=== WHAT THE TASK REQUIRES ===
All lines after the one containing "A Blue and White Tablescape (767, 1560)" are needed, along with that line itself. Please repeat them exactly through the end of the entries.

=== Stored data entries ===

• • • • • • •

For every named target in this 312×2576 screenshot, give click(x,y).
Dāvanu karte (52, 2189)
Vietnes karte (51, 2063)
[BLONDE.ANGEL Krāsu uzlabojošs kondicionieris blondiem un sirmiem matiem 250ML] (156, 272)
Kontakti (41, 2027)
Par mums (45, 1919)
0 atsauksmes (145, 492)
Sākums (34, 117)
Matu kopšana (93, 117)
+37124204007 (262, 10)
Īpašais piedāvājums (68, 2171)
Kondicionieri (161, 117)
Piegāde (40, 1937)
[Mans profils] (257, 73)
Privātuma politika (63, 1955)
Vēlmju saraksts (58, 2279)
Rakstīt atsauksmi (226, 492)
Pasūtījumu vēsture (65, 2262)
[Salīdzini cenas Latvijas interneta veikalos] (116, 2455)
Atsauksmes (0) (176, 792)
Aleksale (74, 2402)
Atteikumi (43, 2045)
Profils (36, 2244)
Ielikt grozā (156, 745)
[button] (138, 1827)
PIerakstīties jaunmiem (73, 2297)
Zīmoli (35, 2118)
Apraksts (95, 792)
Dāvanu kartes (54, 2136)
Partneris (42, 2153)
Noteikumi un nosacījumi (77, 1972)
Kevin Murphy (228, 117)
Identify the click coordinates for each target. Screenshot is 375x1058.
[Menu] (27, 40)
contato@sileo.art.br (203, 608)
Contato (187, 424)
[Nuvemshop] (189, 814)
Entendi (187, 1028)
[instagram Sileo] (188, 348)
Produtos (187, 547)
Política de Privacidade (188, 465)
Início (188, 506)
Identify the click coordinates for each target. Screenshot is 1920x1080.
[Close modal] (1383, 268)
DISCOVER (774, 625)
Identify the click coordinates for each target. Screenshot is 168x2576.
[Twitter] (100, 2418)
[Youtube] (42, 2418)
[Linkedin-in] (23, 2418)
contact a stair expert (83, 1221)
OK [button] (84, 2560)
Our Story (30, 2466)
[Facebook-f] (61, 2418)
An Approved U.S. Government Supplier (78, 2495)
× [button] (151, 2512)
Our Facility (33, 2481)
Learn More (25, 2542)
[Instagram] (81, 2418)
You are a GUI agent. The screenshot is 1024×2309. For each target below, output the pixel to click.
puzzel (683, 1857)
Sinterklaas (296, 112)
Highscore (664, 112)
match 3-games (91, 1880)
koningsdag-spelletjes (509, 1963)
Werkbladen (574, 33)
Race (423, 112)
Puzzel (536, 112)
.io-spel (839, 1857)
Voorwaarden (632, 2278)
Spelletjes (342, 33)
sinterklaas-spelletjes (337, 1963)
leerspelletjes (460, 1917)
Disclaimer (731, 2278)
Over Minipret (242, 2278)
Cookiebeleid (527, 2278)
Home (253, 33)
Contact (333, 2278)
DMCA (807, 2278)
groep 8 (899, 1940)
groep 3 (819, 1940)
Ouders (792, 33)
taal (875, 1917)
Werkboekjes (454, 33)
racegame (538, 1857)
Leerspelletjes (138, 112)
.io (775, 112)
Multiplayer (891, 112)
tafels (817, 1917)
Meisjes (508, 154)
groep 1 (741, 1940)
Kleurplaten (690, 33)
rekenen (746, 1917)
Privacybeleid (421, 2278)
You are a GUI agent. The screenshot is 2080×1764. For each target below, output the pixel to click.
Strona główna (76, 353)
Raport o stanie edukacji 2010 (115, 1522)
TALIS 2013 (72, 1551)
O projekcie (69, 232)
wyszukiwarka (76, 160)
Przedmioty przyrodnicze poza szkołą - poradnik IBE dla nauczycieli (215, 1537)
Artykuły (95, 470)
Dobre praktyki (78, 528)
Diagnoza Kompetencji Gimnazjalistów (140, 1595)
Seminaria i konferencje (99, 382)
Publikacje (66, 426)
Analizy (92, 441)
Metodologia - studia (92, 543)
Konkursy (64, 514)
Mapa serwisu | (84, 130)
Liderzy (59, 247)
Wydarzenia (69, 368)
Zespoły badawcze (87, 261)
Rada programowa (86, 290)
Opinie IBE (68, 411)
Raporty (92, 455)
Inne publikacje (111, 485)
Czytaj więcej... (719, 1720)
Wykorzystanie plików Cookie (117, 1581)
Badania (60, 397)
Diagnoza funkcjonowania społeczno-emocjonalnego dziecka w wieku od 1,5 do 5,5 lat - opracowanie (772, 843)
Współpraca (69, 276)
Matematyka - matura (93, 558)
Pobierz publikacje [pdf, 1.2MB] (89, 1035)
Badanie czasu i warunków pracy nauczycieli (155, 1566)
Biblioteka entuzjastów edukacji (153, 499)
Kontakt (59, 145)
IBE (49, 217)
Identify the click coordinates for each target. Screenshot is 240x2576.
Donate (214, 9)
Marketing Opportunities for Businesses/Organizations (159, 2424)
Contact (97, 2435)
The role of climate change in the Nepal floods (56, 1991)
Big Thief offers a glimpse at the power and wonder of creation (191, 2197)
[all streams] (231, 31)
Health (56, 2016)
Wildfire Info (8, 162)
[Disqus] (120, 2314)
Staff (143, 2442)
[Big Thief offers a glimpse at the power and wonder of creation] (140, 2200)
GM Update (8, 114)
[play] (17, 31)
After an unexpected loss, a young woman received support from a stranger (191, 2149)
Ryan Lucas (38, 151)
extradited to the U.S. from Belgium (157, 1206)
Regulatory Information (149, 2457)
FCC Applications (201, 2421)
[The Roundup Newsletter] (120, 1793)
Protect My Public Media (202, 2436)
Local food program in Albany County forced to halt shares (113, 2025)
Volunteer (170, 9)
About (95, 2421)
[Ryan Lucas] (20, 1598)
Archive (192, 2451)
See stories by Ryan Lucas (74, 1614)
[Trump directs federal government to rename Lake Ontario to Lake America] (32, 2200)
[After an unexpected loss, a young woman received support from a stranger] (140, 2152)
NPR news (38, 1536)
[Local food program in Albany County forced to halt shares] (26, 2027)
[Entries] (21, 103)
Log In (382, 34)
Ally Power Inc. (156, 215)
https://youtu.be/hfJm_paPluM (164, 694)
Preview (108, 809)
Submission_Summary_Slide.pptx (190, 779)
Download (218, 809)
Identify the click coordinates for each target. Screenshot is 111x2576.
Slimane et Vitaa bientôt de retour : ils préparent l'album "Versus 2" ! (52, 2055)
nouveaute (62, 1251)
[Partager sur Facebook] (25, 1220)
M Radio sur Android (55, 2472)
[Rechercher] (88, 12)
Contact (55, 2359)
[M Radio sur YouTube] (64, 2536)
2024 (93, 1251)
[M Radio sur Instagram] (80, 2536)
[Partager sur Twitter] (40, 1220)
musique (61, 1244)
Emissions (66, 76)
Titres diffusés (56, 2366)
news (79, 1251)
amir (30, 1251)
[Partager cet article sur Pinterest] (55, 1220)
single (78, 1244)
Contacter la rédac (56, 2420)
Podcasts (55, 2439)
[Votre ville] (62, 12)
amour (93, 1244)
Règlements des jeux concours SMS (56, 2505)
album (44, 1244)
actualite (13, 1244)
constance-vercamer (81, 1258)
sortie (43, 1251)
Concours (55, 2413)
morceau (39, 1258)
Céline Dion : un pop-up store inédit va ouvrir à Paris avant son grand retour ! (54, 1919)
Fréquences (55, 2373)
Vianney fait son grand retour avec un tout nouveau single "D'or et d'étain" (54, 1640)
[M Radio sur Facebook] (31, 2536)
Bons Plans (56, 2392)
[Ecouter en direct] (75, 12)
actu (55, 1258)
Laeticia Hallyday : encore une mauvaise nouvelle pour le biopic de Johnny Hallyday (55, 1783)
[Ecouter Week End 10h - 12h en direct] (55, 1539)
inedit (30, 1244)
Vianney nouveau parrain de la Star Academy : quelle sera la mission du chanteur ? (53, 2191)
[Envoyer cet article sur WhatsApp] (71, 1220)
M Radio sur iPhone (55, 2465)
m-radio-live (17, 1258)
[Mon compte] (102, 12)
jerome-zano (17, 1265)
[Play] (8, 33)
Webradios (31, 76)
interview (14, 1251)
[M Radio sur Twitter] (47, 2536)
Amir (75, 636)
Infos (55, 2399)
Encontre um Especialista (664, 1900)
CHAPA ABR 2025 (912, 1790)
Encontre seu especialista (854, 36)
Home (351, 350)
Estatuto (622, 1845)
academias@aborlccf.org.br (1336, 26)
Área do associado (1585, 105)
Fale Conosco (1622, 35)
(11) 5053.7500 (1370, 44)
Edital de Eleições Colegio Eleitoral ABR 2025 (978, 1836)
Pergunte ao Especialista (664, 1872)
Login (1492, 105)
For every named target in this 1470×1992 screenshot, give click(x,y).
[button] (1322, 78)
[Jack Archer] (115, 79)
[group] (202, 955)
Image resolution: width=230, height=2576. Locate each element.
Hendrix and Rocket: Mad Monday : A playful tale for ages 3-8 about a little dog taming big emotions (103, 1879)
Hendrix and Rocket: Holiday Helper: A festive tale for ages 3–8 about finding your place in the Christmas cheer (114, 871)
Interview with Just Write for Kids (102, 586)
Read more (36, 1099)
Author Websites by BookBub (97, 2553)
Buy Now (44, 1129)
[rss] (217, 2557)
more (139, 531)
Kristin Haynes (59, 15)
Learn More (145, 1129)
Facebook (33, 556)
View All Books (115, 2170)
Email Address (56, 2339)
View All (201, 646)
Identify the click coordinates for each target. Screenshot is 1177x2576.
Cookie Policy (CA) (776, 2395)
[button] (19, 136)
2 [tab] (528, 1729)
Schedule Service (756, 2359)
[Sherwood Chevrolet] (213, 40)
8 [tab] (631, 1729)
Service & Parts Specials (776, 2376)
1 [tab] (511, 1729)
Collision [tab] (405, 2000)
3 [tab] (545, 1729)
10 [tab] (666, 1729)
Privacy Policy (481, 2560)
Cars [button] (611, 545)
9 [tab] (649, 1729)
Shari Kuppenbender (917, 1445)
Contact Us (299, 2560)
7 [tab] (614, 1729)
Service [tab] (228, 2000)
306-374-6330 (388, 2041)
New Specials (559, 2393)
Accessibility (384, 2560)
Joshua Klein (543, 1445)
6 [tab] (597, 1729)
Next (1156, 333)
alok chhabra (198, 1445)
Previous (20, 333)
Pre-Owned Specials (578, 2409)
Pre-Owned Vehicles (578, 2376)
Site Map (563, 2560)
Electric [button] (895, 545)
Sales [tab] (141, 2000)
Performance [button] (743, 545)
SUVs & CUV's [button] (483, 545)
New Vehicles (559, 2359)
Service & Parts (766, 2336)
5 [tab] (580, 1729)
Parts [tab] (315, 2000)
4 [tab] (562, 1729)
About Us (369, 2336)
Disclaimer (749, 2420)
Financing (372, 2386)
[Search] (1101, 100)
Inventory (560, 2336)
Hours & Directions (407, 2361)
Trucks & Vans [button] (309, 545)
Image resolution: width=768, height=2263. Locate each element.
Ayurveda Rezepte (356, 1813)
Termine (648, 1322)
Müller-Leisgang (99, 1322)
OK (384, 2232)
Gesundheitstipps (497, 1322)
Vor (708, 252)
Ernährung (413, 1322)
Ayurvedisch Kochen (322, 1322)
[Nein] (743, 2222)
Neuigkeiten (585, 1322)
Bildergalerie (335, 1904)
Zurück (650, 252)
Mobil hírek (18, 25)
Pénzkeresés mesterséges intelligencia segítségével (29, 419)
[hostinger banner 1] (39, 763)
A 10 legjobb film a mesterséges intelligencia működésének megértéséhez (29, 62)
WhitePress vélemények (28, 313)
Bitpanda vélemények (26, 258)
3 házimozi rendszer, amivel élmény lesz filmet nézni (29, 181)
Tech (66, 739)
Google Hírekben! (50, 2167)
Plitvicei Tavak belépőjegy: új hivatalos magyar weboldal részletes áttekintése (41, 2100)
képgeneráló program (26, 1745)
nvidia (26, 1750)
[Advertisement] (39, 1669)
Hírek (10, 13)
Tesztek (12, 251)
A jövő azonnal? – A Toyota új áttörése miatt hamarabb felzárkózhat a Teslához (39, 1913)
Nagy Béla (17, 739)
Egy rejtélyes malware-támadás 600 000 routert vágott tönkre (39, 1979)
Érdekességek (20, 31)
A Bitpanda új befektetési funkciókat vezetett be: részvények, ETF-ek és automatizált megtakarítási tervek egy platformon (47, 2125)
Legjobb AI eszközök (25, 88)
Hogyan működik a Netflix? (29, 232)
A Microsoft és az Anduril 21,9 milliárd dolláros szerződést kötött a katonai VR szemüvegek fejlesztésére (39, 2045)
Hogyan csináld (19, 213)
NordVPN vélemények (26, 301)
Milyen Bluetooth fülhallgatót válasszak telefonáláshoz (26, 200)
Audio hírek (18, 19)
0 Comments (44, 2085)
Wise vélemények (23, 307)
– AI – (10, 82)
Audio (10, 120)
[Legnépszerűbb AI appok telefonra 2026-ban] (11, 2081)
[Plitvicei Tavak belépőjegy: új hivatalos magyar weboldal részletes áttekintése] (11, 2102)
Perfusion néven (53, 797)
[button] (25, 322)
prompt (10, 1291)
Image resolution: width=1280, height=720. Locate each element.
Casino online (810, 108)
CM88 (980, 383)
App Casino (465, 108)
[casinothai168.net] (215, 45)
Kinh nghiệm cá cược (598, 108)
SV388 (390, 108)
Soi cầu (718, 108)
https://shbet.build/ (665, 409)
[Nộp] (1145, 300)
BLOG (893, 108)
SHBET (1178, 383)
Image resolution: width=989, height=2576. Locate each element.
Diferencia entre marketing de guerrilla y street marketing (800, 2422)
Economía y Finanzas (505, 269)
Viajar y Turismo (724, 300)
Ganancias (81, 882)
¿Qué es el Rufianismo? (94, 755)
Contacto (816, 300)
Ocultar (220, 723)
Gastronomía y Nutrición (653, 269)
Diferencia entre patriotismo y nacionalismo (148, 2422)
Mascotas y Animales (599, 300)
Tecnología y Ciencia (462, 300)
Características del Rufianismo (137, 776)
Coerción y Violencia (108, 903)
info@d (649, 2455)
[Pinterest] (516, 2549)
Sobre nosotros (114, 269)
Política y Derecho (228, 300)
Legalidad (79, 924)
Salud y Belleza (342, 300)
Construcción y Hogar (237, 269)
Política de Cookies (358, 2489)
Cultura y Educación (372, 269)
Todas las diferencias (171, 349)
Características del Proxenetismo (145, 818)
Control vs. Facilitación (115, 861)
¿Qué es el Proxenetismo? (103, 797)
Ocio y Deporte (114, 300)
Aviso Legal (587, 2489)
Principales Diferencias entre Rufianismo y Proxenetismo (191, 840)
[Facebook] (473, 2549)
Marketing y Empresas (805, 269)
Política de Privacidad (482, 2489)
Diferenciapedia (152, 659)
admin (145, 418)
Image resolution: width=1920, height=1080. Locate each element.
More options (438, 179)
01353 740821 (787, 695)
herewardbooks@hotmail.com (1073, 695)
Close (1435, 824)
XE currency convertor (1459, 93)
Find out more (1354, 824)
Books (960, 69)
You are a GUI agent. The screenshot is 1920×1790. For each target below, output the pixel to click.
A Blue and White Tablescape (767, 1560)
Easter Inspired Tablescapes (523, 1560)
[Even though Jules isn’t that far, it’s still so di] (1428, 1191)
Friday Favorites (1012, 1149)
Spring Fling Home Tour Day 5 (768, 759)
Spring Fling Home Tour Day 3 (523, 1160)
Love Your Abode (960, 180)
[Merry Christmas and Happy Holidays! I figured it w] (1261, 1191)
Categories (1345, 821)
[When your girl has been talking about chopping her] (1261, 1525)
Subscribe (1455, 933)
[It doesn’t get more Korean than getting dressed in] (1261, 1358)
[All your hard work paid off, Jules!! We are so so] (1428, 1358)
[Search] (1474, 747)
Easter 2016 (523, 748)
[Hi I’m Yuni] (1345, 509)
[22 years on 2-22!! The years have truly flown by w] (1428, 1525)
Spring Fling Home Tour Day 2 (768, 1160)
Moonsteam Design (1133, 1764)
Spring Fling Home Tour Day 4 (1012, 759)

• • • • • • •

=== SOLVED EXERCISE ===
A Blue and White Tablescape (767, 1560)
Easter Inspired Tablescapes (523, 1560)
[Even though Jules isn’t that far, it’s still so di] (1428, 1191)
Friday Favorites (1012, 1149)
Spring Fling Home Tour Day 5 (768, 759)
Spring Fling Home Tour Day 3 (523, 1160)
Love Your Abode (960, 180)
[Merry Christmas and Happy Holidays! I figured it w] (1261, 1191)
Categories (1345, 821)
[When your girl has been talking about chopping her] (1261, 1525)
Subscribe (1455, 933)
[It doesn’t get more Korean than getting dressed in] (1261, 1358)
[All your hard work paid off, Jules!! We are so so] (1428, 1358)
[Search] (1474, 747)
Easter 2016 (523, 748)
[Hi I’m Yuni] (1345, 509)
[22 years on 2-22!! The years have truly flown by w] (1428, 1525)
Spring Fling Home Tour Day 2 (768, 1160)
Moonsteam Design (1133, 1764)
Spring Fling Home Tour Day 4 (1012, 759)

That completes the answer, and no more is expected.